Provider Eligibility Changes
The PFS rule periodically expands which types of providers can bill Medicare directly. Starting January 1, 2024, Marriage and Family Therapists (MFTs) and Mental Health Counselors (MHCs) gained the ability to bill Medicare independently for mental health services. Their reimbursement rate is set at 75% of what a clinical psychologist receives under the fee schedule for the same service. This change was designed to expand access to behavioral health care, particularly in areas with provider shortages.

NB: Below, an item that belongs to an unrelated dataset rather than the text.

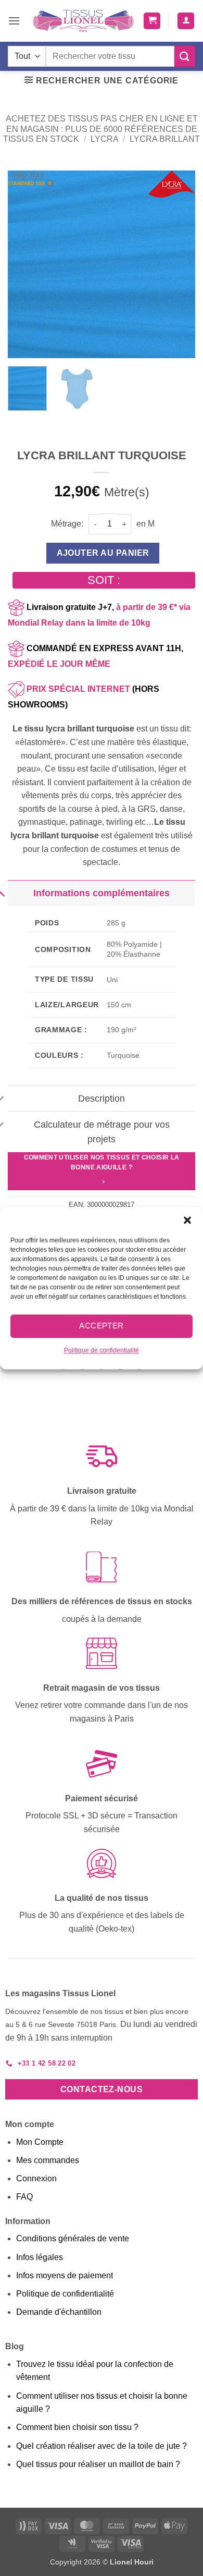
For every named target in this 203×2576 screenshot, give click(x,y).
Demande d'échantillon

Why It Matters Beyond Medicare
Although the PFS technically governs only Medicare Part B, its influence extends far beyond the program. Many private insurers and Medicaid programs use Medicare rates as a benchmark when setting their own payment levels. When the PFS raises or lowers the value assigned to a particular service, commercial payers often follow. Changes to billing codes and coverage policies introduced through the PFS rule frequently become industry standards within a year or two. For patients, the rule shapes which services are readily available, how long appointments last, and whether providers in their area continue accepting Medicare.